今年は例年にもまして、初めての経験が多く、たくさんの方にお世話になったように思います。ありがとうございました。仕事のほかに、忘れたくないあれこれ、まとめました。
1月
『ことばサーカス』二歩(アリス館)
2019年の12月末に刊行、2020年3月末ブックハウスカフェさんで原画展がスタートと同時に緊急事態宣言が発令。私のオンライン元年は二歩の二人によってもたらされたいっても過言ではない。次々に新しいアイデアを出して、苦境を乗り切る姿に元気をいっぱいもらいました。会期は、延長につぐ延長で6月末まで。ブックハウスカフェ茅野さんとともに、この月にはじまった「絵本よろず相談室」は対面→ZOOM→ハイブリットと臨機応変に月いち開催で続行中。

2月
『ポコンペンペン ばけがっせん』

**データセットの記録:**
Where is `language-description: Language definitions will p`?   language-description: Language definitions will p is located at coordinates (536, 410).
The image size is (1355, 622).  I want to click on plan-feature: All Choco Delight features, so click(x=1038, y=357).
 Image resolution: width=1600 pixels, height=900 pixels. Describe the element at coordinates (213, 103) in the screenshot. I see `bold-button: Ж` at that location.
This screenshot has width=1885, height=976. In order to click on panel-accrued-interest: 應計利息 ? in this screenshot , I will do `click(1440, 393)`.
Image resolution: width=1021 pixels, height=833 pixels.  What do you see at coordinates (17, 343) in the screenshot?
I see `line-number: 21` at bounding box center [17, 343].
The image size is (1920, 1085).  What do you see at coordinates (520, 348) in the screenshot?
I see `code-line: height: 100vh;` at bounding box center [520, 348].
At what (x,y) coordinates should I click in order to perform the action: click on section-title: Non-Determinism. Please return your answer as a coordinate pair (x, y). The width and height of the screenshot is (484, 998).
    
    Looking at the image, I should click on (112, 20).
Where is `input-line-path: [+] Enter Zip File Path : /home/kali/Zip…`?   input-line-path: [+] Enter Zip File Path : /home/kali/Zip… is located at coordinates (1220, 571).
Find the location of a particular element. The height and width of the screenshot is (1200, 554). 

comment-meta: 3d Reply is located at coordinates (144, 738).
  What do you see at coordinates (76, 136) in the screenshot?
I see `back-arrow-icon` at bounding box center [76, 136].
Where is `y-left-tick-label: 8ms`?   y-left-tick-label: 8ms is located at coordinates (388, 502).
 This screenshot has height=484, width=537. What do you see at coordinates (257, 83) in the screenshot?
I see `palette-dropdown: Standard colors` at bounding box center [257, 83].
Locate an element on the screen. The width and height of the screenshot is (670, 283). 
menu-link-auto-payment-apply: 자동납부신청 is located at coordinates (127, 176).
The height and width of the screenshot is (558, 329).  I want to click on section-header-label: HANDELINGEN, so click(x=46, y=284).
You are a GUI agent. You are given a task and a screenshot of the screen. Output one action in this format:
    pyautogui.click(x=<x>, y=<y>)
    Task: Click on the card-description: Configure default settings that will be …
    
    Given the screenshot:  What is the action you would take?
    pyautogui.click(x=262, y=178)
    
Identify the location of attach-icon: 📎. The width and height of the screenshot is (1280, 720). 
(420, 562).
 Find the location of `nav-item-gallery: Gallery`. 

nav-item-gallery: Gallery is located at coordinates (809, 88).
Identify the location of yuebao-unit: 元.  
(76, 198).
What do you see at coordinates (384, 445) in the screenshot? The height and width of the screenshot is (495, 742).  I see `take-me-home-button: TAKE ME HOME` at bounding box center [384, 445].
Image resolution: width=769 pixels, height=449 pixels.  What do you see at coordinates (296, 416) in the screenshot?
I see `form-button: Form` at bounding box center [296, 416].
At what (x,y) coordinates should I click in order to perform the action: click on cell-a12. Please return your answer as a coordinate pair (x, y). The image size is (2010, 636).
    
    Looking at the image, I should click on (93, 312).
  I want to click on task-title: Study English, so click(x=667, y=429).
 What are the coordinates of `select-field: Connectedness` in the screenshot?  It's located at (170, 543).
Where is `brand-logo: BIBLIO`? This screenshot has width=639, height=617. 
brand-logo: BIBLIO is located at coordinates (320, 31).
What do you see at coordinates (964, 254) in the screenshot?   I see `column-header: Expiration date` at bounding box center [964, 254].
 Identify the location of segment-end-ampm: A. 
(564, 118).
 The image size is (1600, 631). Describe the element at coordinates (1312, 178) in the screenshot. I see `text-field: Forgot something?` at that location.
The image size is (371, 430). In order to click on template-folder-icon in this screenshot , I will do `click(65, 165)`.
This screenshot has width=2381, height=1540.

**課題:** 一年をふり返るこの文章によると、『ことばサーカス』の原画展は延長を重ねて何月末まで開かれましたか。

**解答:** 6月末までです。